● Task requirements:
Word for word, repeat every record.

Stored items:
####################

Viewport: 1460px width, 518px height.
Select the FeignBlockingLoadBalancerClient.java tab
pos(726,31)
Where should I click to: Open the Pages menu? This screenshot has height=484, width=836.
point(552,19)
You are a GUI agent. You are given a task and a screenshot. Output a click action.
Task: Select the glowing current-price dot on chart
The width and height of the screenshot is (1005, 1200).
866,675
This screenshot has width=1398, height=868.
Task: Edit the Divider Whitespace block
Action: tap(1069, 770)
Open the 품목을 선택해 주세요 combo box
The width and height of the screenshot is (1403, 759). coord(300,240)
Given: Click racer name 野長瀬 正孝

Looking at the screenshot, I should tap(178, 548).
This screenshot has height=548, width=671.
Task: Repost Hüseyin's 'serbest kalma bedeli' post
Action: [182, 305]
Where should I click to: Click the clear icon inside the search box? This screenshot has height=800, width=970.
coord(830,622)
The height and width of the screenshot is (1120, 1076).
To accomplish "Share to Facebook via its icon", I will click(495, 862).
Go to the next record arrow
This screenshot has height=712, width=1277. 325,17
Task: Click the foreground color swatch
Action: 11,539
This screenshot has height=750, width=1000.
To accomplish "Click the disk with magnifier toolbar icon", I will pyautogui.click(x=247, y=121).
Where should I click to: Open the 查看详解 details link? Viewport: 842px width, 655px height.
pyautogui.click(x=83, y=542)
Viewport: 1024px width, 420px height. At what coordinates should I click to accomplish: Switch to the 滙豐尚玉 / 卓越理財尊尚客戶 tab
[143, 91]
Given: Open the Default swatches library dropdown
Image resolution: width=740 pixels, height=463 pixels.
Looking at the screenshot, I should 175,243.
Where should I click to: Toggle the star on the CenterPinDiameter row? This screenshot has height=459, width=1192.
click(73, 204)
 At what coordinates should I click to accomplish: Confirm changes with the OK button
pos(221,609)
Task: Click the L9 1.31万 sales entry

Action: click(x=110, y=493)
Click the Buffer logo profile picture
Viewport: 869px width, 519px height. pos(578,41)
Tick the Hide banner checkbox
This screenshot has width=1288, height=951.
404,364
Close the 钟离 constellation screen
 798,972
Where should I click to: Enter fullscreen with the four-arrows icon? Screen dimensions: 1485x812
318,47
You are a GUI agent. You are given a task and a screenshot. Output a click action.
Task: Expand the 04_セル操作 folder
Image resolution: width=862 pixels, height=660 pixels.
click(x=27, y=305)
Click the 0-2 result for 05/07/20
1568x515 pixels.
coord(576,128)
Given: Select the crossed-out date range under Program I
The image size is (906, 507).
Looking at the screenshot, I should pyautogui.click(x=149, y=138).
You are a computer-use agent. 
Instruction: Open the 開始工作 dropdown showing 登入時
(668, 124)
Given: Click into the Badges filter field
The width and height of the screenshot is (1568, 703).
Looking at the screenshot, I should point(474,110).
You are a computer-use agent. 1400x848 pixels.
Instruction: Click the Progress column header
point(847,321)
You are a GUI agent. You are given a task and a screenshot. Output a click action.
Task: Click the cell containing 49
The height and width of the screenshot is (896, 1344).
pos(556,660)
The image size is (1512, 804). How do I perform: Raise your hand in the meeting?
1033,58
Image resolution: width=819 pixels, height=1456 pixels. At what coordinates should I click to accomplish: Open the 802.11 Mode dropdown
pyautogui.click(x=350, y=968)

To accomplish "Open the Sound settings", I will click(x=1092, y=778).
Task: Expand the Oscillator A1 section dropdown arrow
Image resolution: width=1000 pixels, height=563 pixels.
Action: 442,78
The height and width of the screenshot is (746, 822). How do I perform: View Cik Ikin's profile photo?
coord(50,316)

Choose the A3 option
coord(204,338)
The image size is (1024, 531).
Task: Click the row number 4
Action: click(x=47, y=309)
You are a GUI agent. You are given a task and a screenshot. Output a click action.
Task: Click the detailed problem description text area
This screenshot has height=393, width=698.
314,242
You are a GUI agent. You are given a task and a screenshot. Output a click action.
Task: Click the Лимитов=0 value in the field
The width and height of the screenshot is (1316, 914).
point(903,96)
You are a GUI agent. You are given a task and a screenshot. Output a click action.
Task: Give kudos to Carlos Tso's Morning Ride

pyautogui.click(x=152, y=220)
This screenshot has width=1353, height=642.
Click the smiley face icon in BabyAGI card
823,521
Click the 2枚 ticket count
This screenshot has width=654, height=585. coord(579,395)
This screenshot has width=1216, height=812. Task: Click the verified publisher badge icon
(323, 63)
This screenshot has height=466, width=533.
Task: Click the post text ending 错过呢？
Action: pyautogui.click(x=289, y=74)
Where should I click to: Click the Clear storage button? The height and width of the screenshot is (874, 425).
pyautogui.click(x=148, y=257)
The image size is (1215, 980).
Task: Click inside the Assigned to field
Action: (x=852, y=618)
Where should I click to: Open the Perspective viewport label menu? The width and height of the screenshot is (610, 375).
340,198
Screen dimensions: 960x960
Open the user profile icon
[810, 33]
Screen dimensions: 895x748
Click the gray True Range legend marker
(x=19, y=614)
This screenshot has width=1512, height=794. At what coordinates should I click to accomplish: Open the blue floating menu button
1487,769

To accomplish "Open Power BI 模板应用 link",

####################

● Problem solution:
Viewport: 1460px width, 518px height.
Select the FeignBlockingLoadBalancerClient.java tab
pos(726,31)
Where should I click to: Open the Pages menu? This screenshot has height=484, width=836.
point(552,19)
You are a GUI agent. You are given a task and a screenshot. Output a click action.
Task: Select the glowing current-price dot on chart
The width and height of the screenshot is (1005, 1200).
866,675
This screenshot has width=1398, height=868.
Task: Edit the Divider Whitespace block
Action: tap(1069, 770)
Open the 품목을 선택해 주세요 combo box
The width and height of the screenshot is (1403, 759). coord(300,240)
Given: Click racer name 野長瀬 正孝

Looking at the screenshot, I should tap(178, 548).
This screenshot has height=548, width=671.
Task: Repost Hüseyin's 'serbest kalma bedeli' post
Action: [182, 305]
Where should I click to: Click the clear icon inside the search box? This screenshot has height=800, width=970.
coord(830,622)
The height and width of the screenshot is (1120, 1076).
To accomplish "Share to Facebook via its icon", I will click(495, 862).
Go to the next record arrow
This screenshot has height=712, width=1277. 325,17
Task: Click the foreground color swatch
Action: 11,539
This screenshot has height=750, width=1000.
To accomplish "Click the disk with magnifier toolbar icon", I will pyautogui.click(x=247, y=121).
Where should I click to: Open the 查看详解 details link? Viewport: 842px width, 655px height.
pyautogui.click(x=83, y=542)
Viewport: 1024px width, 420px height. At what coordinates should I click to accomplish: Switch to the 滙豐尚玉 / 卓越理財尊尚客戶 tab
[143, 91]
Given: Open the Default swatches library dropdown
Image resolution: width=740 pixels, height=463 pixels.
Looking at the screenshot, I should 175,243.
Where should I click to: Toggle the star on the CenterPinDiameter row? This screenshot has height=459, width=1192.
click(73, 204)
 At what coordinates should I click to accomplish: Confirm changes with the OK button
pos(221,609)
Task: Click the L9 1.31万 sales entry

Action: click(x=110, y=493)
Click the Buffer logo profile picture
Viewport: 869px width, 519px height. pos(578,41)
Tick the Hide banner checkbox
This screenshot has width=1288, height=951.
404,364
Close the 钟离 constellation screen
 798,972
Where should I click to: Enter fullscreen with the four-arrows icon? Screen dimensions: 1485x812
318,47
You are a GUI agent. You are given a task and a screenshot. Output a click action.
Task: Expand the 04_セル操作 folder
Image resolution: width=862 pixels, height=660 pixels.
click(x=27, y=305)
Click the 0-2 result for 05/07/20
1568x515 pixels.
coord(576,128)
Given: Select the crossed-out date range under Program I
The image size is (906, 507).
Looking at the screenshot, I should pyautogui.click(x=149, y=138).
You are a computer-use agent. 
Instruction: Open the 開始工作 dropdown showing 登入時
(668, 124)
Given: Click into the Badges filter field
The width and height of the screenshot is (1568, 703).
Looking at the screenshot, I should point(474,110).
You are a computer-use agent. 1400x848 pixels.
Instruction: Click the Progress column header
point(847,321)
You are a GUI agent. You are given a task and a screenshot. Output a click action.
Task: Click the cell containing 49
The height and width of the screenshot is (896, 1344).
pos(556,660)
The image size is (1512, 804). How do I perform: Raise your hand in the meeting?
1033,58
Image resolution: width=819 pixels, height=1456 pixels. At what coordinates should I click to accomplish: Open the 802.11 Mode dropdown
pyautogui.click(x=350, y=968)

To accomplish "Open the Sound settings", I will click(x=1092, y=778).
Task: Expand the Oscillator A1 section dropdown arrow
Image resolution: width=1000 pixels, height=563 pixels.
Action: 442,78
The height and width of the screenshot is (746, 822). How do I perform: View Cik Ikin's profile photo?
coord(50,316)

Choose the A3 option
coord(204,338)
The image size is (1024, 531).
Task: Click the row number 4
Action: click(x=47, y=309)
You are a GUI agent. You are given a task and a screenshot. Output a click action.
Task: Click the detailed problem description text area
This screenshot has height=393, width=698.
314,242
You are a GUI agent. You are given a task and a screenshot. Output a click action.
Task: Click the Лимитов=0 value in the field
The width and height of the screenshot is (1316, 914).
point(903,96)
You are a GUI agent. You are given a task and a screenshot. Output a click action.
Task: Give kudos to Carlos Tso's Morning Ride

pyautogui.click(x=152, y=220)
This screenshot has width=1353, height=642.
Click the smiley face icon in BabyAGI card
823,521
Click the 2枚 ticket count
This screenshot has width=654, height=585. coord(579,395)
This screenshot has width=1216, height=812. Task: Click the verified publisher badge icon
(323, 63)
This screenshot has height=466, width=533.
Task: Click the post text ending 错过呢？
Action: pyautogui.click(x=289, y=74)
Where should I click to: Click the Clear storage button? The height and width of the screenshot is (874, 425).
pyautogui.click(x=148, y=257)
The image size is (1215, 980).
Task: Click inside the Assigned to field
Action: (x=852, y=618)
Where should I click to: Open the Perspective viewport label menu? The width and height of the screenshot is (610, 375).
340,198
Screen dimensions: 960x960
Open the user profile icon
[810, 33]
Screen dimensions: 895x748
Click the gray True Range legend marker
(x=19, y=614)
This screenshot has width=1512, height=794. At what coordinates should I click to accomplish: Open the blue floating menu button
1487,769

To accomplish "Open Power BI 模板应用 link",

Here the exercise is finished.